### [Data section]
*** Begin section ***

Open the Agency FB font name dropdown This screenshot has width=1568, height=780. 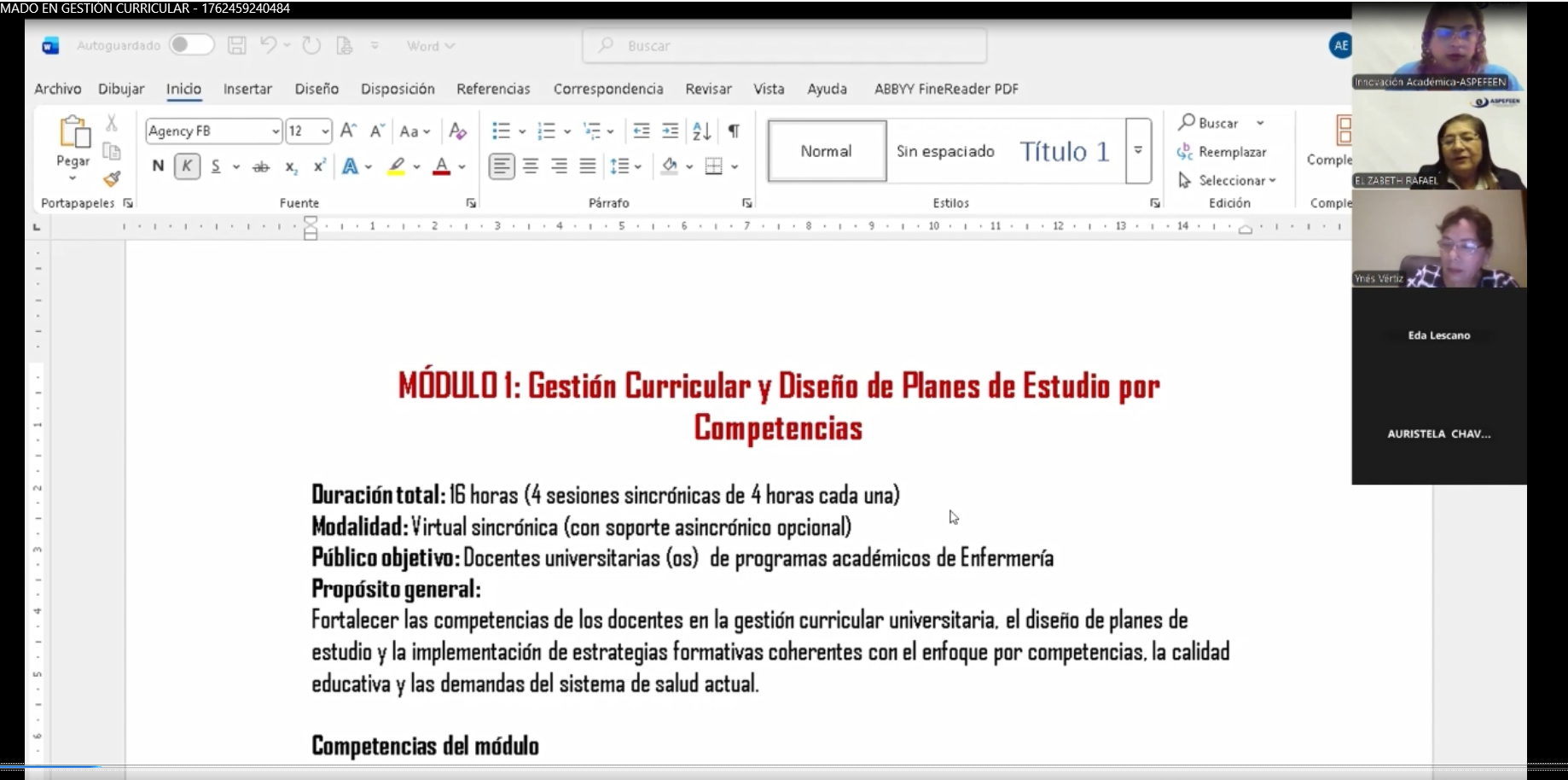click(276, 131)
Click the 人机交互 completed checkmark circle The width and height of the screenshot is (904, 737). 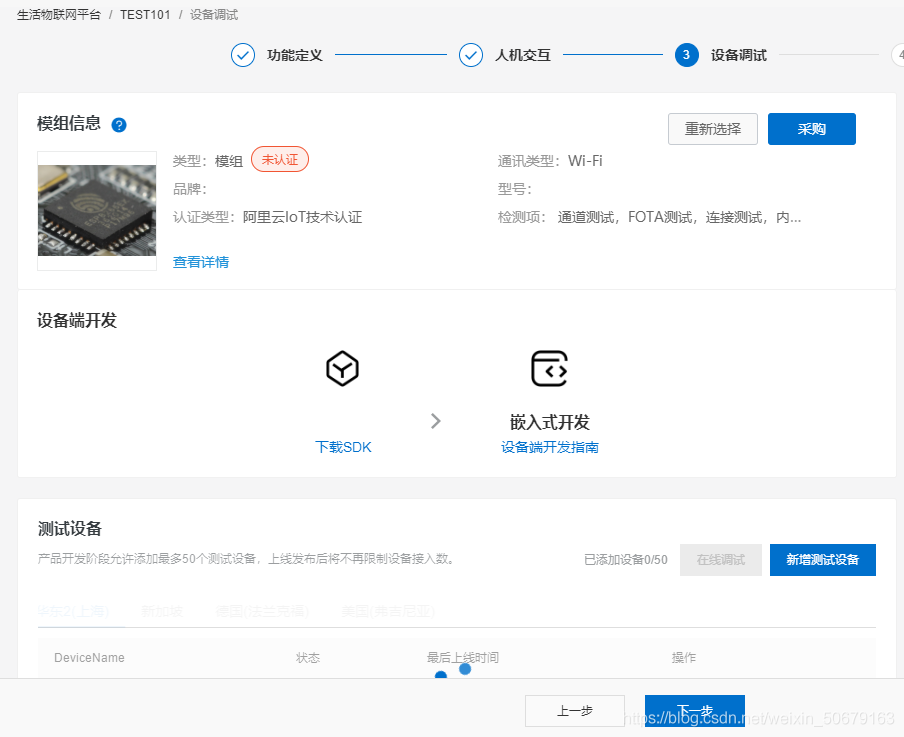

*** End section ***
*** Begin section ***

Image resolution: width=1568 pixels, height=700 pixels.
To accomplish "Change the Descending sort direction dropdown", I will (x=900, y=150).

*** End section ***
*** Begin section ***

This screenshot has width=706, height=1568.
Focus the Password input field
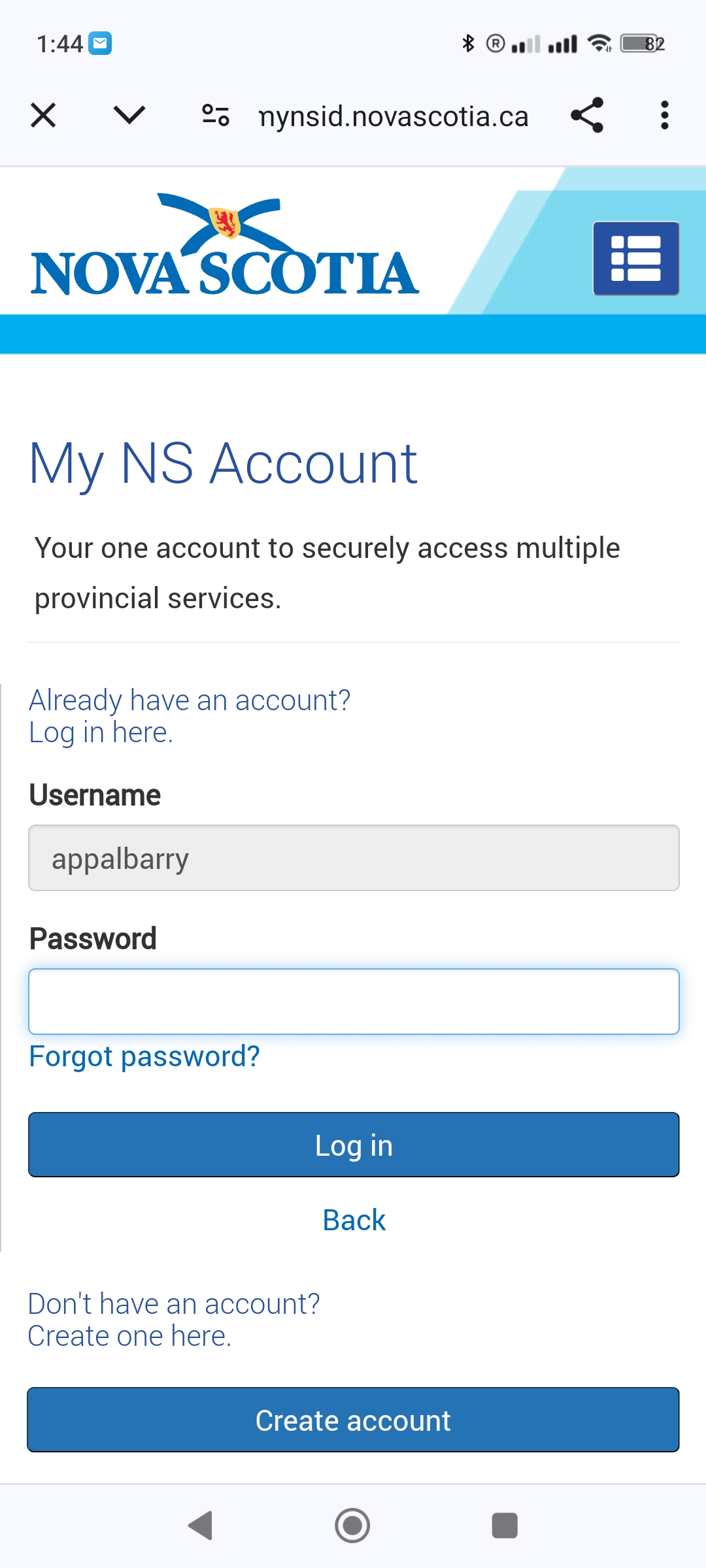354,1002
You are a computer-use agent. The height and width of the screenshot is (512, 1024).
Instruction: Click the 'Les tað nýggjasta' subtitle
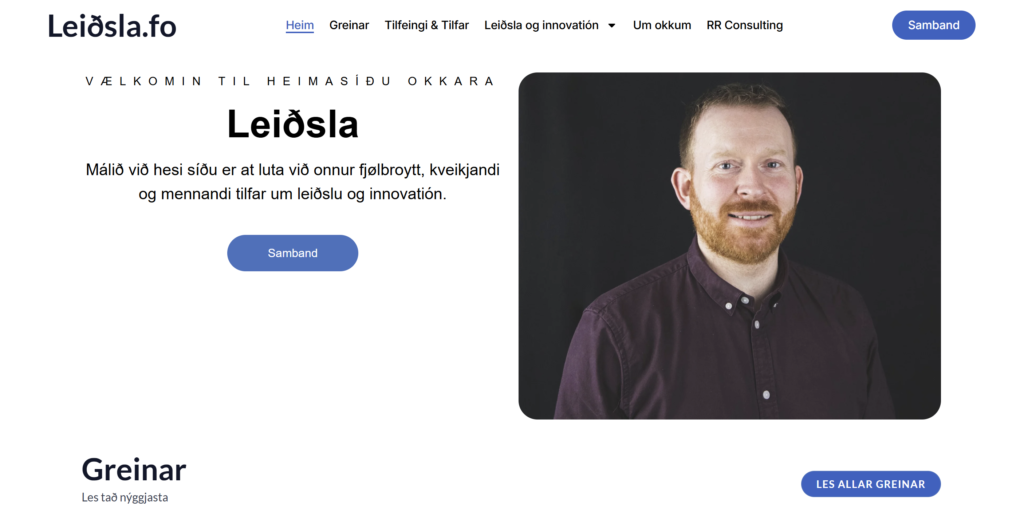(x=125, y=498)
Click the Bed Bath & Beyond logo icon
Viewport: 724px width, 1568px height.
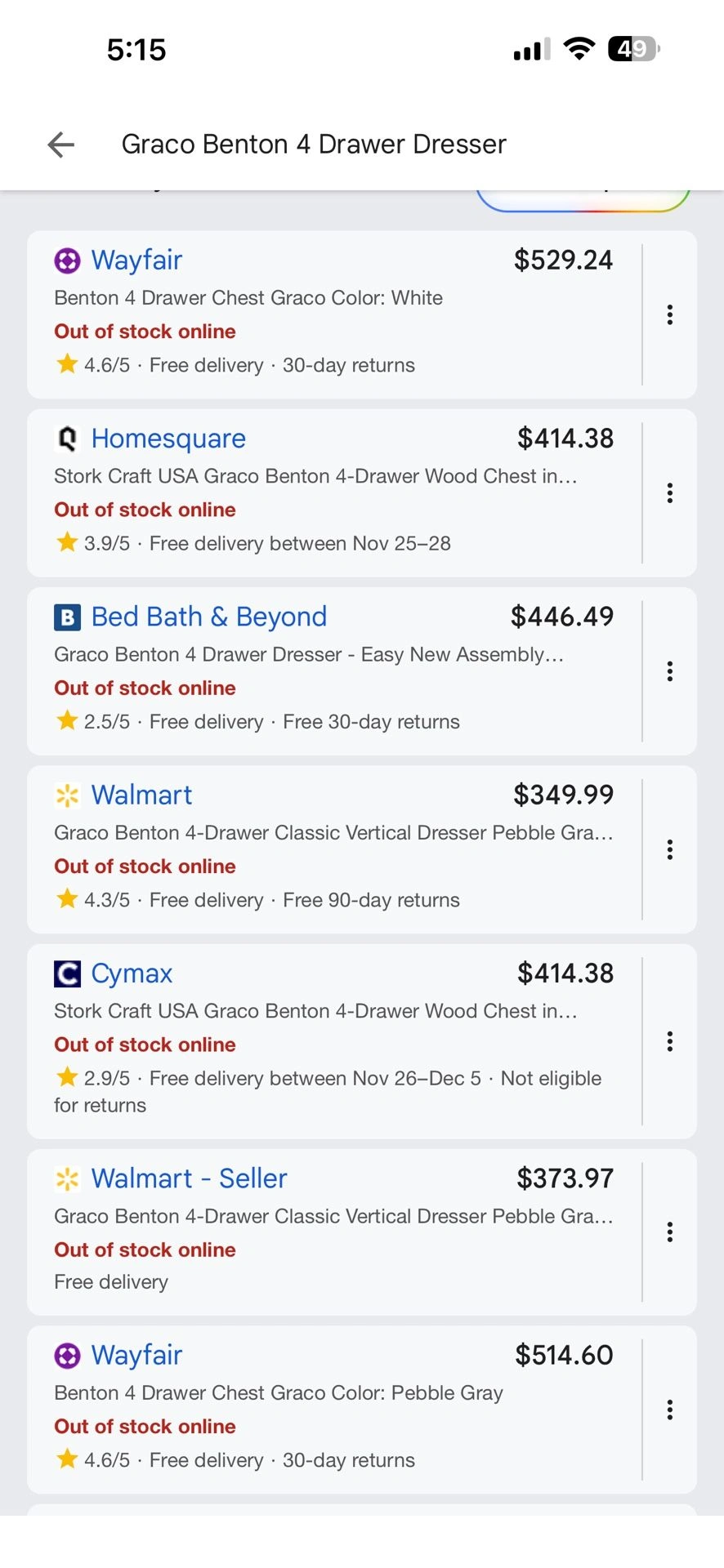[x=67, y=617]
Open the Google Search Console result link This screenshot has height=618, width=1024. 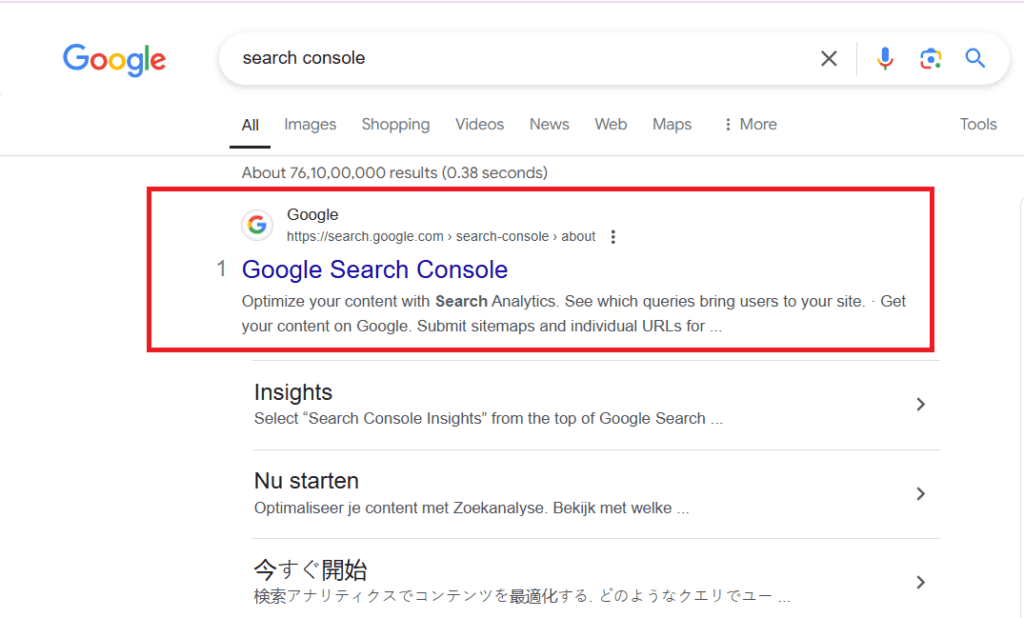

*** End section ***

### [Problem statement]
Above are the records; please give again, exactly and in full, only the lines that run from the line with "This screenshot has width=706, height=1568." through the line with "Open the Google", with no pictures.

### [Output for this exercise]
This screenshot has width=706, height=1568.
Focus the Password input field
354,1002
You are a computer-use agent. The height and width of the screenshot is (512, 1024).
Instruction: Click the 'Les tað nýggjasta' subtitle
(x=125, y=498)
Click the Bed Bath & Beyond logo icon
Viewport: 724px width, 1568px height.
[x=67, y=617]
Open the Google Search Console result link This screenshot has height=618, width=1024. 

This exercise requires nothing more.